Gather every line of the items below that contains the string "width", and copy each of those lines out. Case counts.
---- Information shown
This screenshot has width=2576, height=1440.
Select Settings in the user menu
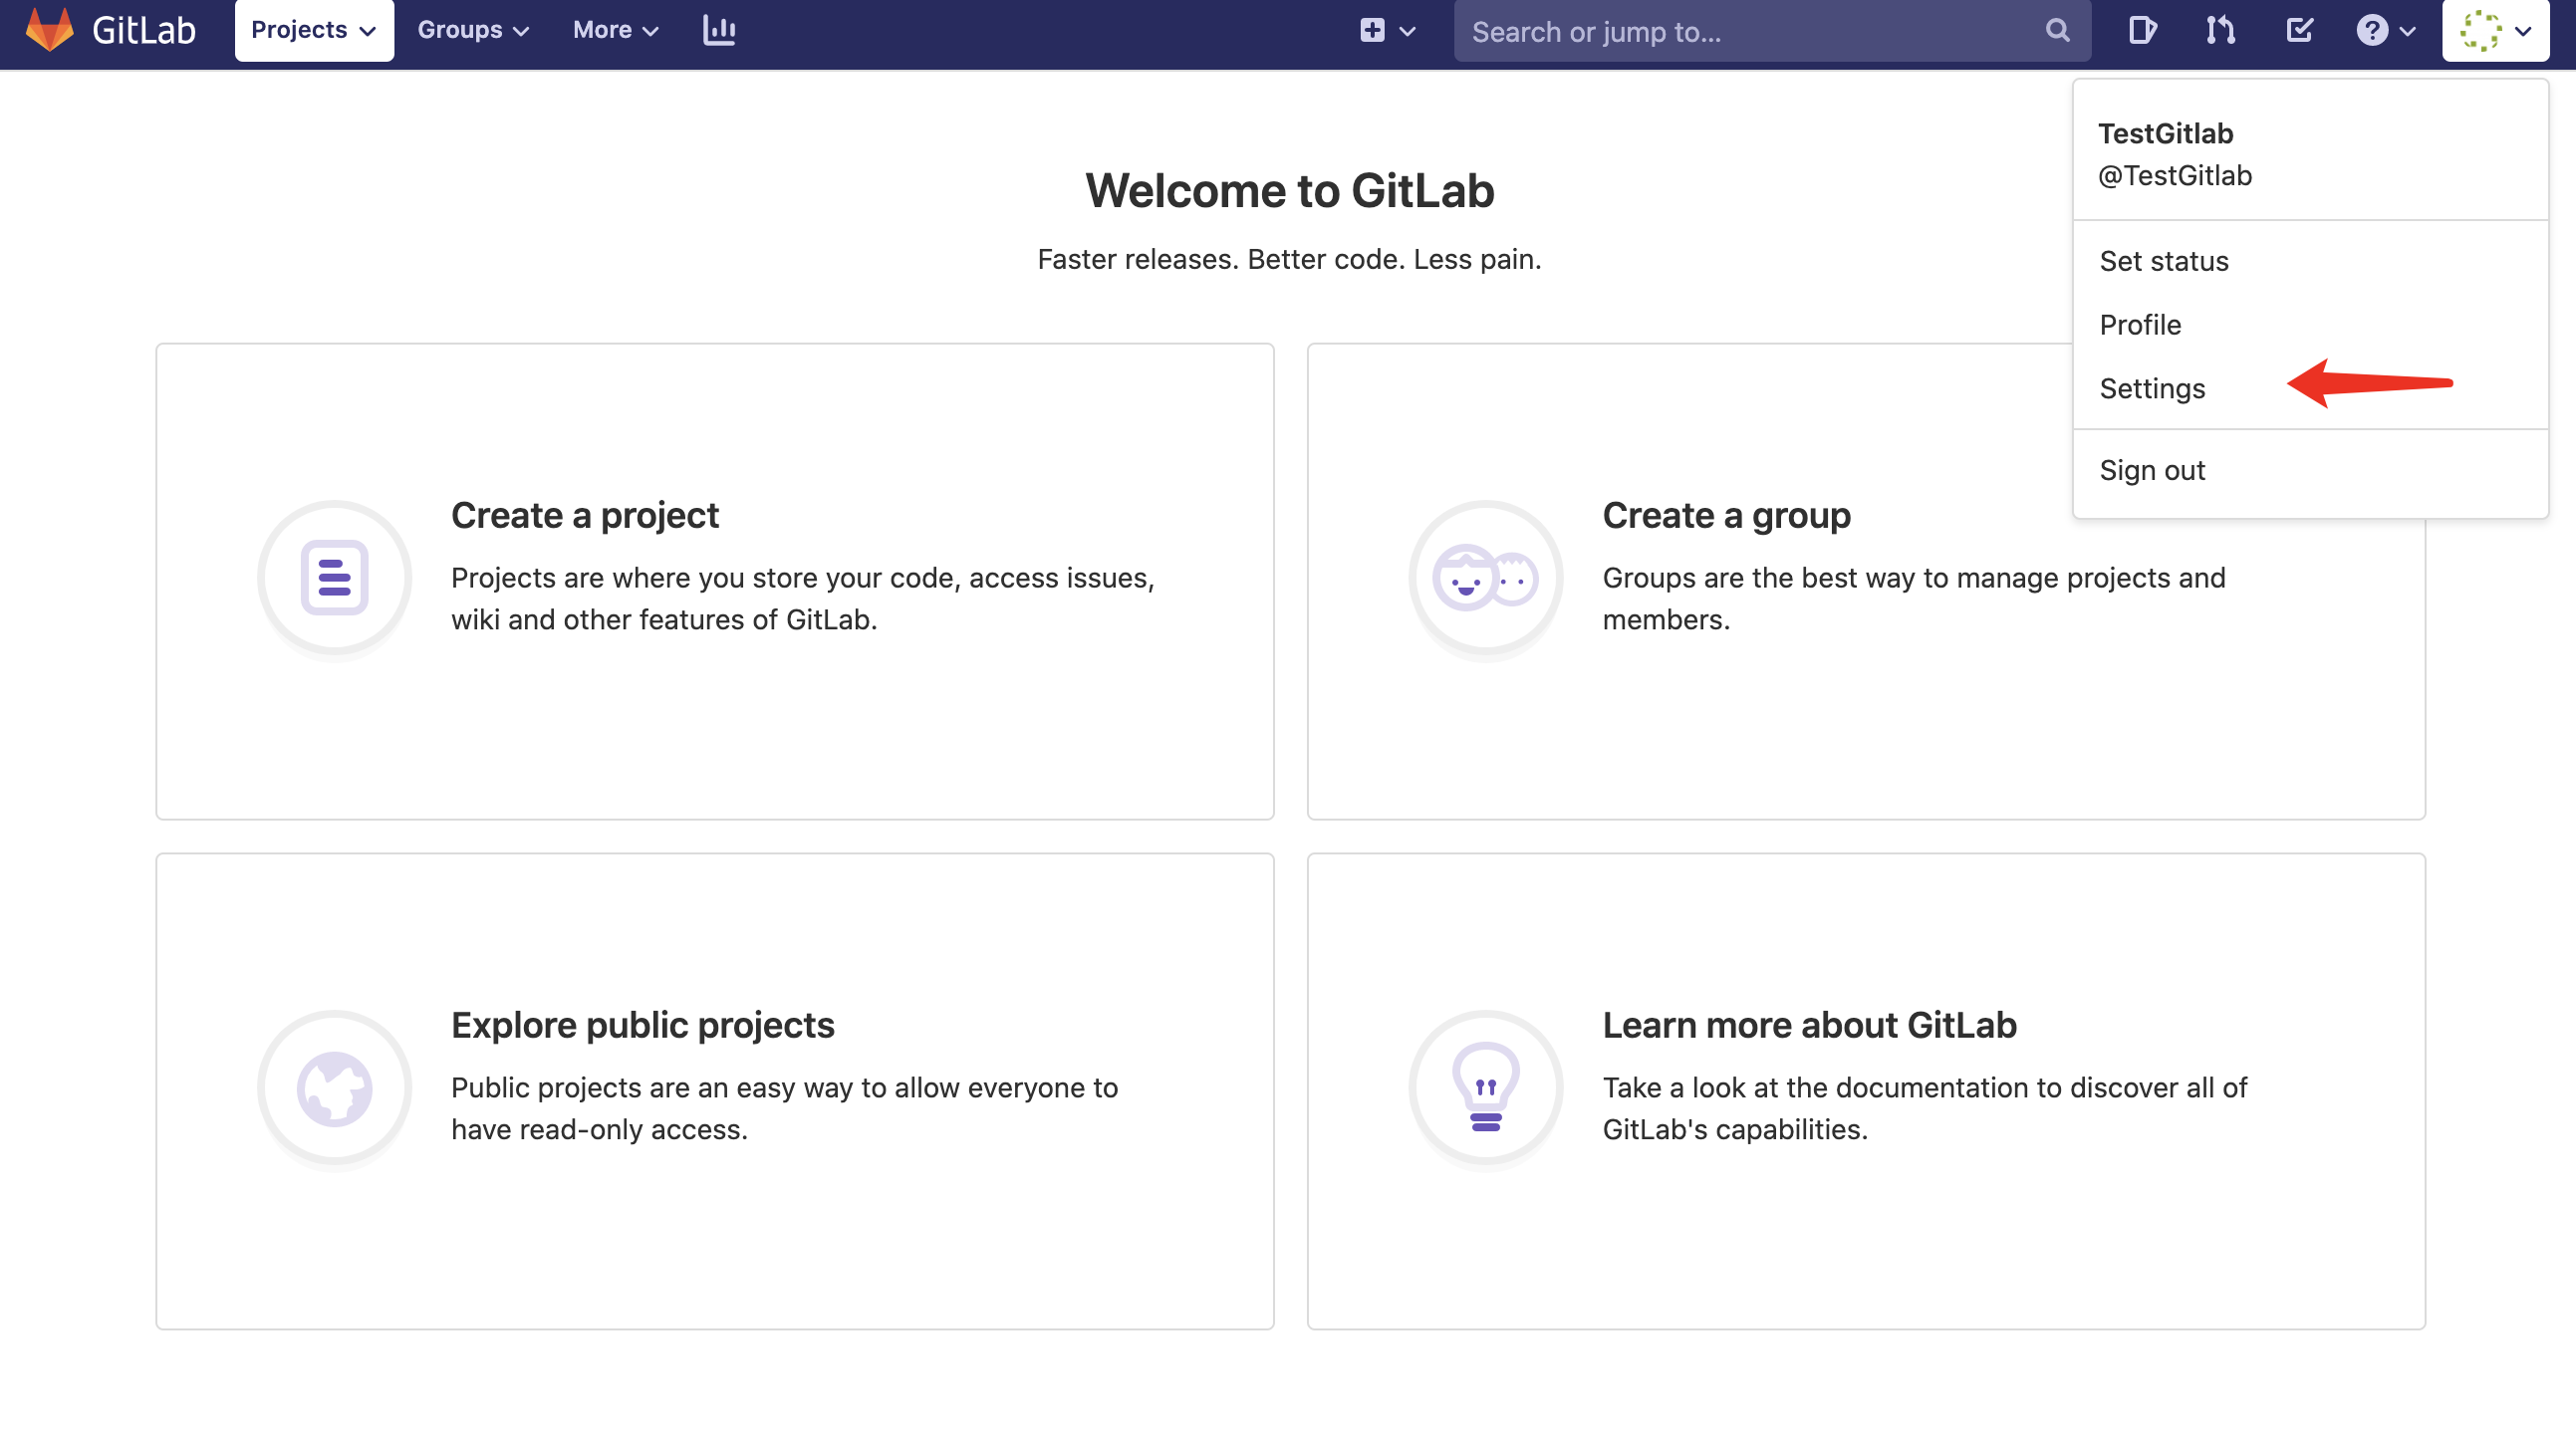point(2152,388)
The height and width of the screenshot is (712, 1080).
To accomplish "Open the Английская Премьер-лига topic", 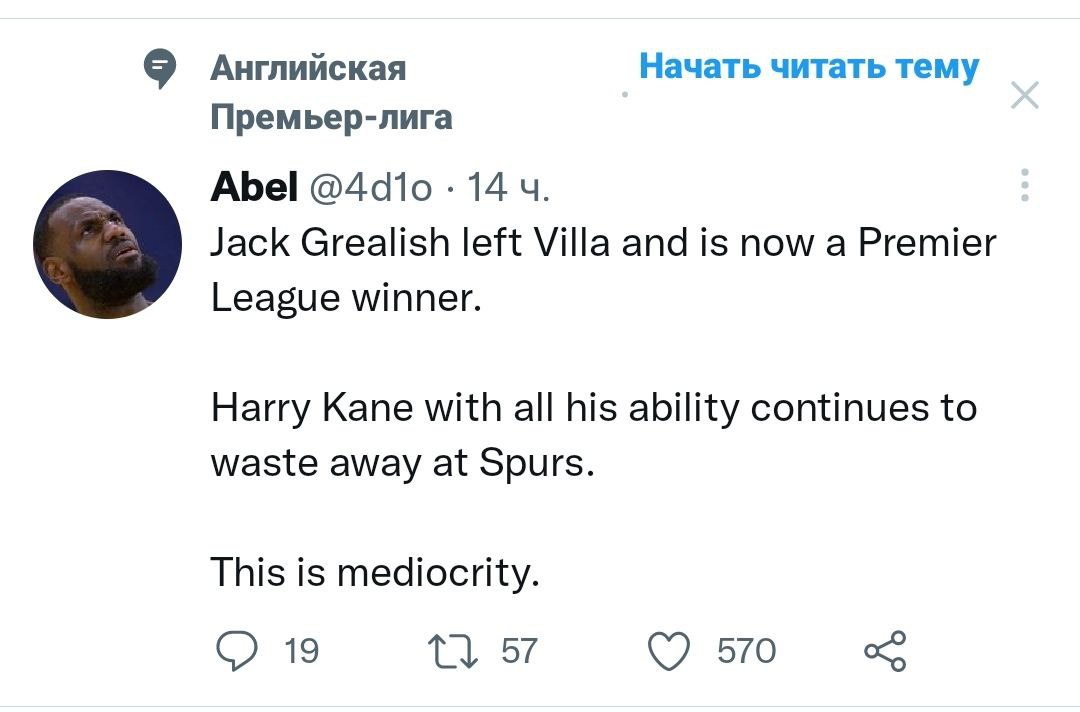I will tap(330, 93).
--------
#### Correct result:
This screenshot has width=2576, height=1440.
The height and width of the screenshot is (712, 1080).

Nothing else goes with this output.